In practice, there is much confusion about the contingency and management reserve items. In line with PMBOK, the contingency item refers to “known unknowns” and the management reserve item refers to “unknown unknowns.” In other words, the contingency item is for uncertainties in the project budget related to (inherent) risks that are known, or should have been known, at the time of budget preparation.
The management reserve item is for risks that are not known at the time of setting and approving the project budget. In the event that they do involve specifically identifiable risks, then these risks should be included in the contingency item.
Relation to work packages
The item contingency is part of the budget of a work package. A work package is the lowest (detail) level within the project where the trinity of scope, planning and budget is defined and monitored. At the start of large building and construction projects, the scope is usually the largest “known unknown”. For a detailed design, the budget can be formulated much more accurately than on the basis of a conceptual design. In the early stages of global project design, a contingency of 30% is not unrealistic.
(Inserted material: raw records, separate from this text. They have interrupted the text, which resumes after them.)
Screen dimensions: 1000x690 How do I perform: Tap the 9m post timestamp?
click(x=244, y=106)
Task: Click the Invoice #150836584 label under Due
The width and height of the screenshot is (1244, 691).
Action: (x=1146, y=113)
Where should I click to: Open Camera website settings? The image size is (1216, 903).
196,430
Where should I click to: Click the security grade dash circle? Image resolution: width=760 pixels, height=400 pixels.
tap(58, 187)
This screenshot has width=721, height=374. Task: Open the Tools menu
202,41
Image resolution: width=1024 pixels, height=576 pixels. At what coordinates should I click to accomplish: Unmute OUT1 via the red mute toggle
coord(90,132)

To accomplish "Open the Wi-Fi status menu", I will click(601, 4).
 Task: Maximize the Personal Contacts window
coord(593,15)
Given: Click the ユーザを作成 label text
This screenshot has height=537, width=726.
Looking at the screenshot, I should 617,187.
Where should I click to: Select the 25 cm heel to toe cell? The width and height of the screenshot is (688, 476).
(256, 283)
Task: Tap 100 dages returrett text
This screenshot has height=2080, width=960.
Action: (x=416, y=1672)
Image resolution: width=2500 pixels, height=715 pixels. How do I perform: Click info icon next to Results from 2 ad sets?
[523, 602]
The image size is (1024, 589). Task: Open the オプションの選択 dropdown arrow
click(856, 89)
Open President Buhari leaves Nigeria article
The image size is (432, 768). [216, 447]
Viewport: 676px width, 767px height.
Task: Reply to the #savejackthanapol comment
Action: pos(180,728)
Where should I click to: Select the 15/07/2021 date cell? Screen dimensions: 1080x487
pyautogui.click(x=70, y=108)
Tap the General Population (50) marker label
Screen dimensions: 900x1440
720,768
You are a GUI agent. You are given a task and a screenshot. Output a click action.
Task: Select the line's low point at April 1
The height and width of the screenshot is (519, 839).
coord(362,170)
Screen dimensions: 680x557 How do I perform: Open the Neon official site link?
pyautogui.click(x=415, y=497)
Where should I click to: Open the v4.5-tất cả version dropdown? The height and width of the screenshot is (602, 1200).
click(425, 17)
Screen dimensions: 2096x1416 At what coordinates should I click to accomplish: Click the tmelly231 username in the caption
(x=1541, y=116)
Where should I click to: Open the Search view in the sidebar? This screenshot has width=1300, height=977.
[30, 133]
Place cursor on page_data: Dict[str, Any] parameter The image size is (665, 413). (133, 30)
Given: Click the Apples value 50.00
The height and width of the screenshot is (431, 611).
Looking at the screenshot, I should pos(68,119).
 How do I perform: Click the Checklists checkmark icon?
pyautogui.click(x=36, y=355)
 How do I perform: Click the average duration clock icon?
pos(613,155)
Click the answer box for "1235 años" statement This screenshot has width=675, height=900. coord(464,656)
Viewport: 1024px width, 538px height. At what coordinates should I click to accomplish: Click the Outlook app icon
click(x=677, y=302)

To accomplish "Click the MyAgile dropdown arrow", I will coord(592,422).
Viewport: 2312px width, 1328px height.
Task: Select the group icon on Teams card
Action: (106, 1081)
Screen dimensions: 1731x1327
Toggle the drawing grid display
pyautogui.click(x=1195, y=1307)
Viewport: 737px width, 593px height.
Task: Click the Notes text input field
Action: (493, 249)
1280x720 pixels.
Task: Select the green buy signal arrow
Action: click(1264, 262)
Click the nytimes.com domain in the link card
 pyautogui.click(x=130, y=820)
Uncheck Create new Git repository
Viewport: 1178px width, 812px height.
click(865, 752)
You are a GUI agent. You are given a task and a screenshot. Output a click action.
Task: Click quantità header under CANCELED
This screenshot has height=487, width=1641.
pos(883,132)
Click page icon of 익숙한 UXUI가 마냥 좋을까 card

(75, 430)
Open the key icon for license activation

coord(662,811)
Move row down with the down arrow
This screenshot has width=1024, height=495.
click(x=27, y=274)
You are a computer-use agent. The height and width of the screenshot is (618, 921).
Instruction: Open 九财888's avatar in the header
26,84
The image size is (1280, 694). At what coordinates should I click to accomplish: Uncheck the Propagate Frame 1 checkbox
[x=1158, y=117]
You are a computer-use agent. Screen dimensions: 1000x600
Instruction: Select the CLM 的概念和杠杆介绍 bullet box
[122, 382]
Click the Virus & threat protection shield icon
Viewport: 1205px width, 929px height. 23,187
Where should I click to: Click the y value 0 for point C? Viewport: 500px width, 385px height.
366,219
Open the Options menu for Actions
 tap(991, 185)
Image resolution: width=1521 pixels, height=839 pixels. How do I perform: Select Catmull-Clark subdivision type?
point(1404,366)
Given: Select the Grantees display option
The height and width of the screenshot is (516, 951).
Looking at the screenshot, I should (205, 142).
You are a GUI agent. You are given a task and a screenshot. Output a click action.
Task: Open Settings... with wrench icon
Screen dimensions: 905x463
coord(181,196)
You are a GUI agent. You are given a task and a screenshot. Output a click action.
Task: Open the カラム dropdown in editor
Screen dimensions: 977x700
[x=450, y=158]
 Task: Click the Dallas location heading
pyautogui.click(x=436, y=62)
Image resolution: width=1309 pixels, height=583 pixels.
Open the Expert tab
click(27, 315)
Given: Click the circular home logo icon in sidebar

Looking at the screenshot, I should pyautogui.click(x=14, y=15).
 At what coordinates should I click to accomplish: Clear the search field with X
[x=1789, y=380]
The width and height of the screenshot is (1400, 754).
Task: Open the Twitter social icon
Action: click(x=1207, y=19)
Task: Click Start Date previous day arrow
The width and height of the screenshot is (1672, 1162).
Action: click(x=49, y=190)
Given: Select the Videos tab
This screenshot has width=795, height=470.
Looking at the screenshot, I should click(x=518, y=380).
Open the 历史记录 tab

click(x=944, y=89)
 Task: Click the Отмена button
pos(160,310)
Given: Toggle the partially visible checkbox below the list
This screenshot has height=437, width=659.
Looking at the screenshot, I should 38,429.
In practice, a general unforeseen item is often included, which includes both unforeseen and management reserve, which is included in the budget as one line and one amount. In this way, the unforeseen item actually unintentionally takes on the character of a management reserve. Vijverberg advises to maintain a strict distinction between the unforeseen and management reserve items, with the aim of providing realistic management information for the project.
Ownership for the budget
There is often uncertainty about the use of the contingency item and the management reserve item during the implementation of the project. Both items are part of the budget. The project manager is the owner of the contingency item, but expressly not of the management reserve item. In the event that risks (unknown unknowns) occur that the project manager wishes to charge to the management reserve, the project manager will first have to ask the (internal) client of the project for approval to allocate part of the management reserve to add to its budget. The development of the post management reserve provides an overview of the risks that have occurred and the “financing” of the risks from the management reserve.